Les communications accessibles concernent à la fois les sites internet, les documents imprimés, les autres outils de communication et l'utilisation adéquate des pictogrammes. À titre d'exemples, un document est traduit en fichier audio ou en braille, une émission de télévision est sous-titrée, l'utilisation des couleurs tient compte des personnes daltoniennes, la taille d'écriture est suffisamment grande, les phrases sont courtes et simples, etc.[13].

Sensibilisation et formation

Comme l'accessibilité universelle est l'affaire de tous et s'applique à différents secteurs, produits et services, elle nécessite d'être connue et comprise des acteurs des divers milieux. Au Québec, plusieurs formations sont offertes pour l'accueil des personnes ayant une limitation fonctionnelle à la bibliothèque, à la piscine, au parc ou ailleurs. Des formations en accompagnement des personnes ayant une limitation fonctionnelle, en accompagnement loisir des personnes ayant un trouble du déficit d'attention avec hyperactivité, etc[14].

Lois et règlements

Au Québec, l’accessibilité universelle est encadrée par la Charte des droits et libertés de la personne. La Charte spécifie que : « toute personne a droit à la reconnaissance et à l'exercice, en pleine égalité, des droits et libertés de la personne, sans distinction, exclusion ou préférence fondée sur [...] le handicap ou l'utilisation d'un moyen pour pallier à [sic] ce handicap »[15].

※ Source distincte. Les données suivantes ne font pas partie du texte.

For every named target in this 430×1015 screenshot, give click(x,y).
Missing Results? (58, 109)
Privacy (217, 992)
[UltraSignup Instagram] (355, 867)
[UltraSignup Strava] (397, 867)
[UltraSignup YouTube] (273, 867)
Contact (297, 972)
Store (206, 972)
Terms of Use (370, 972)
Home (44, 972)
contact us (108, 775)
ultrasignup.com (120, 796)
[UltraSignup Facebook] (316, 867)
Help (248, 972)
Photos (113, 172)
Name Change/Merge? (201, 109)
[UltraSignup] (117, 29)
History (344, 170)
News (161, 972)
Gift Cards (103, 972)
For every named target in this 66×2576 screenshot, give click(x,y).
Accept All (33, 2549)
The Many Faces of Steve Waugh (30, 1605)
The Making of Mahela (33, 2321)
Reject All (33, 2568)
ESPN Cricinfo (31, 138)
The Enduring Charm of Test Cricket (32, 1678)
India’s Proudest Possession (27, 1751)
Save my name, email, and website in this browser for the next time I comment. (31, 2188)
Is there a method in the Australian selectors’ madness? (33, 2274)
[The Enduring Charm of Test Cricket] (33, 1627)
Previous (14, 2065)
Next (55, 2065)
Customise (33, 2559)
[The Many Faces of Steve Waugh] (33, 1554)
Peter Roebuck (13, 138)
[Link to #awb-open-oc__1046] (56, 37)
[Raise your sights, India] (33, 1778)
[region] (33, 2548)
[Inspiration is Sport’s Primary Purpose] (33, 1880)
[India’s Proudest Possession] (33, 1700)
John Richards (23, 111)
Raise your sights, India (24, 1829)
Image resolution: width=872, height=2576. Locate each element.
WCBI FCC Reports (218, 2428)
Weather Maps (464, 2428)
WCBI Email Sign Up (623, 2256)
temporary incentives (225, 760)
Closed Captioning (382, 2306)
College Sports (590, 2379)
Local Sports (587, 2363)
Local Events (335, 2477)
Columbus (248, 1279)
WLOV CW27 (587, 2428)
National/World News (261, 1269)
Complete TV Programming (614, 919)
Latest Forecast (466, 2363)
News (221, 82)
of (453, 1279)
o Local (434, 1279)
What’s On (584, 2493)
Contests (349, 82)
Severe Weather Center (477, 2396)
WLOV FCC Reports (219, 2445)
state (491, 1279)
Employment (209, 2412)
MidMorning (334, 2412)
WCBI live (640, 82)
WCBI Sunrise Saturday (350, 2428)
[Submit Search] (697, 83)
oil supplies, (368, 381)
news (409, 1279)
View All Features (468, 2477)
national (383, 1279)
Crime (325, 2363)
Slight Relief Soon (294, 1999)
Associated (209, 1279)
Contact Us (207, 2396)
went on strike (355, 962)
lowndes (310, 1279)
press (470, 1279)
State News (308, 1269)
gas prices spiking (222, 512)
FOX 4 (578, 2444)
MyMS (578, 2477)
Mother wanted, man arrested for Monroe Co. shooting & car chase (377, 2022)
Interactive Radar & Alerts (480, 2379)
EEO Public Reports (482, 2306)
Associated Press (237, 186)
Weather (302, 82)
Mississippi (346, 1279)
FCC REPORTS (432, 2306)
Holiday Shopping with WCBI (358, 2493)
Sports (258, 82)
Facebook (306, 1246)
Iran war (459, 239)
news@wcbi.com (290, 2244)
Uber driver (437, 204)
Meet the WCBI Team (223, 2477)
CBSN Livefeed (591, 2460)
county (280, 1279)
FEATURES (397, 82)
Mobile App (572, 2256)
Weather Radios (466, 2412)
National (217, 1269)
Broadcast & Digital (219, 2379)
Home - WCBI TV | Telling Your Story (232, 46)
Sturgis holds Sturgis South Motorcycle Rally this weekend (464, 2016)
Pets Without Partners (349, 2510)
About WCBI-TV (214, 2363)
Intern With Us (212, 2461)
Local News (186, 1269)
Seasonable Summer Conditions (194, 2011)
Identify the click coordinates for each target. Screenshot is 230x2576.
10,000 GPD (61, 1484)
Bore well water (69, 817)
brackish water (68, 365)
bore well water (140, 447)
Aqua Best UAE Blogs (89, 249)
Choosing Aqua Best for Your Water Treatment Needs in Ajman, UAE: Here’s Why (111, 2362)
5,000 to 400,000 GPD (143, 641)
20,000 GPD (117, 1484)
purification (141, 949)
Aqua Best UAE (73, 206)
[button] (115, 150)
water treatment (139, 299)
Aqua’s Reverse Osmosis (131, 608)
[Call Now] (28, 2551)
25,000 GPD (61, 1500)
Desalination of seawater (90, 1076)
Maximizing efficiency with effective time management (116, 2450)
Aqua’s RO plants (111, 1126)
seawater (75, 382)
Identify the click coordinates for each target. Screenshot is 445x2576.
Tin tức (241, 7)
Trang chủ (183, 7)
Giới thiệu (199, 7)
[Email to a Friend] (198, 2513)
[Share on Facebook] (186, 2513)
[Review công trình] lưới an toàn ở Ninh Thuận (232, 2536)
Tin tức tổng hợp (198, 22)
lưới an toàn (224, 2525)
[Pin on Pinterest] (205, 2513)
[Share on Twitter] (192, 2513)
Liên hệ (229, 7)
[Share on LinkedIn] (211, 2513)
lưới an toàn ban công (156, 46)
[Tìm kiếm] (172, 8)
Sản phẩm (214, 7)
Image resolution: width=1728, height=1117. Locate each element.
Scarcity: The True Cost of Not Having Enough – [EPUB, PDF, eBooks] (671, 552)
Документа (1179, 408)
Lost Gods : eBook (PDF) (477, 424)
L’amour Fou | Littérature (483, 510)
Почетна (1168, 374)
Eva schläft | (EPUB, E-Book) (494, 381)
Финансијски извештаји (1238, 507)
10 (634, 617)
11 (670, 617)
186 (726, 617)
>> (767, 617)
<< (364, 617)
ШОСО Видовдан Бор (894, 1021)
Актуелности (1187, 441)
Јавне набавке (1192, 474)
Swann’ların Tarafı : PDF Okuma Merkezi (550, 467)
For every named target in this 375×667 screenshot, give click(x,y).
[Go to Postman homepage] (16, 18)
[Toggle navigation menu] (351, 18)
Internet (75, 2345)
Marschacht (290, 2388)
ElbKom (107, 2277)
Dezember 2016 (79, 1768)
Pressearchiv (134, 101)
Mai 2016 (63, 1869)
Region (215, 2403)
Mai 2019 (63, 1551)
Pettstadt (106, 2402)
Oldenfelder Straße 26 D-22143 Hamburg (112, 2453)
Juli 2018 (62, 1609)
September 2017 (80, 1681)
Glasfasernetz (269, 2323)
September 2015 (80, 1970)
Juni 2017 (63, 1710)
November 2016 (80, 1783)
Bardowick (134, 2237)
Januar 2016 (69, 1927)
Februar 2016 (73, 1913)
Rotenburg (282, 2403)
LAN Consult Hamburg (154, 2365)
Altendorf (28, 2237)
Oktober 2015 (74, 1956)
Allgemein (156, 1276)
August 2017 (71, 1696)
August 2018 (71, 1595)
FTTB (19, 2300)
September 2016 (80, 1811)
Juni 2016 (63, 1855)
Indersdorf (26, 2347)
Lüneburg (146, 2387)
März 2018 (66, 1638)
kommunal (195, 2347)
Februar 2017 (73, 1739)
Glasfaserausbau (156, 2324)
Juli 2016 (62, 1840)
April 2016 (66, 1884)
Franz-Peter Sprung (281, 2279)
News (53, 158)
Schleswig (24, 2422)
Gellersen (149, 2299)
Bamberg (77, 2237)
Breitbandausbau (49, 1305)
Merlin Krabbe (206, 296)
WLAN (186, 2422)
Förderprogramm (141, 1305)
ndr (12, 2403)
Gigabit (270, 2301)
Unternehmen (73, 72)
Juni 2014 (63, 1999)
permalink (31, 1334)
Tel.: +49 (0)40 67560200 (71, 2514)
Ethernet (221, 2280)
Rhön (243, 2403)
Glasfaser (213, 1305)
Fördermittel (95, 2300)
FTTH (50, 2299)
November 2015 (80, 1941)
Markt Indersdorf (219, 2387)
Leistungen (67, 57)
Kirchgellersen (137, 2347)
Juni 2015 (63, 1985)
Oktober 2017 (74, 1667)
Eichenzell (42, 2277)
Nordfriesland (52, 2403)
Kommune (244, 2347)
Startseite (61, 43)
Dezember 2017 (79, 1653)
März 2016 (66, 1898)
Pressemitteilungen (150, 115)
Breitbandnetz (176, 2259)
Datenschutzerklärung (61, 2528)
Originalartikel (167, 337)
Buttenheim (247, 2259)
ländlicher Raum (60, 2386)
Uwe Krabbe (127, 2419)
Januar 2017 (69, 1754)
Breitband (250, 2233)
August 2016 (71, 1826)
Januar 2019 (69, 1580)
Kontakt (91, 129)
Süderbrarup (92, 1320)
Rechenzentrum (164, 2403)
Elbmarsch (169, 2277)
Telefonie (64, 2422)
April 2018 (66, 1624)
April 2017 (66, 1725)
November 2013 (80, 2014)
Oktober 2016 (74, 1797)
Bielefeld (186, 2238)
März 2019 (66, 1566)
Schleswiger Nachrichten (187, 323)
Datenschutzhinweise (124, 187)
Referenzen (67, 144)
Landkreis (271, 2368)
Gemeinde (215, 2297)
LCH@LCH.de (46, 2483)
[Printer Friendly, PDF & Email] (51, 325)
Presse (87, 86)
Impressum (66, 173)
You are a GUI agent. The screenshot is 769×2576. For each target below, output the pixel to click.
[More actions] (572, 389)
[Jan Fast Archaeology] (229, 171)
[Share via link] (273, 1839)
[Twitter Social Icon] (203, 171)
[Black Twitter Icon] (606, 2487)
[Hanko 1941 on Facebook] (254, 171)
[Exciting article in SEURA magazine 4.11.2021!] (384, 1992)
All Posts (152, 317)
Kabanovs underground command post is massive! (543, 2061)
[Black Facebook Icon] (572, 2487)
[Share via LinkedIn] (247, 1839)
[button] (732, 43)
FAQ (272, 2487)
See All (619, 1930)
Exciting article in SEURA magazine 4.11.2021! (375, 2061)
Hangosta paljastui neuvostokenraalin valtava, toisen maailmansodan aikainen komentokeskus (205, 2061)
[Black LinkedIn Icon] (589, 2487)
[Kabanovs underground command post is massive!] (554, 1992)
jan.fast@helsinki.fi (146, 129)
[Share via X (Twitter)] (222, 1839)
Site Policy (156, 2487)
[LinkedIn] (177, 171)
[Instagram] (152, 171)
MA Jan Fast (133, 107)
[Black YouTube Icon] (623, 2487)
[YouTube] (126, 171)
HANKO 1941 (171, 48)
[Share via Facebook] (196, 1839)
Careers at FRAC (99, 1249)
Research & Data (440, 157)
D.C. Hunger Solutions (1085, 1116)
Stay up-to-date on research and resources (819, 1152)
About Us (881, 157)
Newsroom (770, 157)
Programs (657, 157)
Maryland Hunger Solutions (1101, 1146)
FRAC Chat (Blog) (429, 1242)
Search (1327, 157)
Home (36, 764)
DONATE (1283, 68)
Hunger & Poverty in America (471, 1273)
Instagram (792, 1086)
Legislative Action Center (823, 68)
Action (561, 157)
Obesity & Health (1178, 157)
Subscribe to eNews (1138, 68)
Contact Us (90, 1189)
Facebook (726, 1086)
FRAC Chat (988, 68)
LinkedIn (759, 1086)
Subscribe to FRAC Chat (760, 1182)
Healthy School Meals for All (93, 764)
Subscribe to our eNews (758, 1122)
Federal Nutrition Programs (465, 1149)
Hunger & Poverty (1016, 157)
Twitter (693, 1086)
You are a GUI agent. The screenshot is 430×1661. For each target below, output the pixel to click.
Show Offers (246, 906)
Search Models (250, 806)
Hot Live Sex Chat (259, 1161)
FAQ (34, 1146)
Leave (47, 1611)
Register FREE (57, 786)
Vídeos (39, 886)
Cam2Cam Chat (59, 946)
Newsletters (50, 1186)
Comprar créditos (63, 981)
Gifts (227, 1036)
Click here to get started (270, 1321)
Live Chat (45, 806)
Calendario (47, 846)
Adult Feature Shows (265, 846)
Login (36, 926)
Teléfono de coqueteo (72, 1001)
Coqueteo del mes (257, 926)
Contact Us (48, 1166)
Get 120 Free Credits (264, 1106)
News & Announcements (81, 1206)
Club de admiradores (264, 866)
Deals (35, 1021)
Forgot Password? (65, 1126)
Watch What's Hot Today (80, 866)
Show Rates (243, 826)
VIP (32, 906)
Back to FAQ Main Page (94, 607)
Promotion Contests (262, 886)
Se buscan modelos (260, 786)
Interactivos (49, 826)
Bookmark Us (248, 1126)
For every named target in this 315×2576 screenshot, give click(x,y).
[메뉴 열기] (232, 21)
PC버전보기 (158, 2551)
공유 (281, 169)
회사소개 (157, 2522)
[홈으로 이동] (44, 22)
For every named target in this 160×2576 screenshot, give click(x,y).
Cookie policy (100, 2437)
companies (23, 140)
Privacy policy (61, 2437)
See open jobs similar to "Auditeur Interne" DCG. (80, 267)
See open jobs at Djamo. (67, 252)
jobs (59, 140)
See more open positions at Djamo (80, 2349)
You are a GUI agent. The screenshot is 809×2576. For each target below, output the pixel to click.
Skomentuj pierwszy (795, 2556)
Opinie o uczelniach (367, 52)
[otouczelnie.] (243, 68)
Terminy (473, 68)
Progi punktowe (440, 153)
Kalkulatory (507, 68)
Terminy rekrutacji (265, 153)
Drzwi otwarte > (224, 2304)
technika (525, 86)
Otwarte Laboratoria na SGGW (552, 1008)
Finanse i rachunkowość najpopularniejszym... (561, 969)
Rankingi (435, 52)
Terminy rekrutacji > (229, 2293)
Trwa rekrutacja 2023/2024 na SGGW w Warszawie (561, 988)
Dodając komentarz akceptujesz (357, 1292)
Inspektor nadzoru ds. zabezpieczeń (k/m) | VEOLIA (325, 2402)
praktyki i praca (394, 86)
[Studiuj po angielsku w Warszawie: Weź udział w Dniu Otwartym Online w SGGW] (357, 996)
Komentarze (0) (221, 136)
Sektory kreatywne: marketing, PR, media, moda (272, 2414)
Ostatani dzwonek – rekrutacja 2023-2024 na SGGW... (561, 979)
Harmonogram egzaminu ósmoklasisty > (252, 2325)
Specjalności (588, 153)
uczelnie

Par ailleurs, la Loi assurant l’exercice des droits des personnes handicapées en vue de leur intégration scolaire, professionnelle et sociale a été adoptée en 2004 par le gouvernement du Québec. La loi vise à assurer l'exercice des droits des personnes handicapées et à favoriser leur intégration à la société au même titre que tous les citoyens en prévoyant diverses mesures visant les personnes handicapées et leurs familles, leur milieu de vie ainsi que le développement et l'organisation de ressources et de services à leur égard. La loi dispose entre autres que les municipalités de plus de 15 000 habitants doivent produire, adopter et rendre public un plan d’action pour réduire les obstacles à l’intégration des personnes handicapées.